The 1989 Liga Semi-Pro Divisyen 2 season is the inaugural season of Liga Semi-Pro Divisyen 2. A total of eight teams participated in the season.

The division comprised the bottom eight teams from the 1988 Malaysian League season.

Under the new format, only the top six teams in Divisyen 1 and the Divisyen 2 champions and runners-up will be involved in the Malaysia Cup. Malaysia Cup was played from the quarter-final stage, scheduled for November after the league was finished. The Malaysia Cup quarter-final and semi-final matches will be played on a home and away basis.

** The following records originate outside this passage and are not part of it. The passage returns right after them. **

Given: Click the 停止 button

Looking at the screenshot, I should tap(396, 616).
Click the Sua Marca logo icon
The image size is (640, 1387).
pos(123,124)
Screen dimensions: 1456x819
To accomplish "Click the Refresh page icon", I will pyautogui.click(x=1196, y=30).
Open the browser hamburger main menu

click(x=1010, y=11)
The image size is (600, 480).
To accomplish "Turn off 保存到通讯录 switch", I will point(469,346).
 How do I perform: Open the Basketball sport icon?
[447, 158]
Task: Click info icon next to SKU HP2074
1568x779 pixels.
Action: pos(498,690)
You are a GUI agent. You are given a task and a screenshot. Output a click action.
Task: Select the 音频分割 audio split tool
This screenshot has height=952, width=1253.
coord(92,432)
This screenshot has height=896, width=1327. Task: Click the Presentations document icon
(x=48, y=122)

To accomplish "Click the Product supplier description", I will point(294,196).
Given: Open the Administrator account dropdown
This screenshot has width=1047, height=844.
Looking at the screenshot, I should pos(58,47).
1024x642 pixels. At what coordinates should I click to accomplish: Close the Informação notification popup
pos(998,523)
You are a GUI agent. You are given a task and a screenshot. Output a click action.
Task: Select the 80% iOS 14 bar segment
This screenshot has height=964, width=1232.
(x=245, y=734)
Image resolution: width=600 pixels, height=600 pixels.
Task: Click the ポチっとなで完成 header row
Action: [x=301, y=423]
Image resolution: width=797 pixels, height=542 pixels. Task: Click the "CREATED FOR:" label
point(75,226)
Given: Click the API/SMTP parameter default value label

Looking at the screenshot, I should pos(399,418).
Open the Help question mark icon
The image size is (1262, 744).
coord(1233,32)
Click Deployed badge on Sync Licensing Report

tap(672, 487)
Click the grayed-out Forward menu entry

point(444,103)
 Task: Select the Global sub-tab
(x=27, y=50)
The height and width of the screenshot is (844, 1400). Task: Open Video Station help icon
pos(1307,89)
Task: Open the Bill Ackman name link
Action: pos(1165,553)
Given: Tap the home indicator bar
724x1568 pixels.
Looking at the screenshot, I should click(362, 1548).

The season kicked off on 1 July 1989. Perlis ended up the season by winning the title.

Teams
Eight teams competing in the first season of Liga Semi-Pro Divisyen 2.

 Perlis (1989 Liga Semi-Pro Divisyen 2 champions)
 Perak (Promoted to Liga Semi-Pro Divisyen 1)
 Sabah (Promoted to Liga Semi-Pro Divisyen 1)
 Terengganu
 Malacca
 Armed Forces
 Negeri Sembilan
 Brunei

League Table:-

1.Perlis  - 28 PTS (1989 Liga Semi-Pro Divisyen 2 champions and promoted to 1990 Liga Semi-Pro Divisyen 1)

2.Perak  - 26 PTS (Promoted to 1990 Liga Semi-Pro Divisyen 1)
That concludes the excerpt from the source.